**REQUIREMENT**
What you should output is the data below, unchanged in every character.

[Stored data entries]

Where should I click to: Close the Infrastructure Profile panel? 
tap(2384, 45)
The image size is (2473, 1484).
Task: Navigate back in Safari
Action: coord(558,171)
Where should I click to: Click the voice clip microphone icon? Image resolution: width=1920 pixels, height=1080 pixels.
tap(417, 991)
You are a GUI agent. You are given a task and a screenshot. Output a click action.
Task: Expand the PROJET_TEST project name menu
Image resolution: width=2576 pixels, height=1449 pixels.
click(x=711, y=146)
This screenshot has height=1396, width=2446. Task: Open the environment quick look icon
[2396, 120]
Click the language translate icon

**SOLVED EXERCISE**
Where should I click to: Close the Infrastructure Profile panel? 
tap(2384, 45)
The image size is (2473, 1484).
Task: Navigate back in Safari
Action: coord(558,171)
Where should I click to: Click the voice clip microphone icon? Image resolution: width=1920 pixels, height=1080 pixels.
tap(417, 991)
You are a GUI agent. You are given a task and a screenshot. Output a click action.
Task: Expand the PROJET_TEST project name menu
Image resolution: width=2576 pixels, height=1449 pixels.
click(x=711, y=146)
This screenshot has height=1396, width=2446. Task: Open the environment quick look icon
[2396, 120]
Click the language translate icon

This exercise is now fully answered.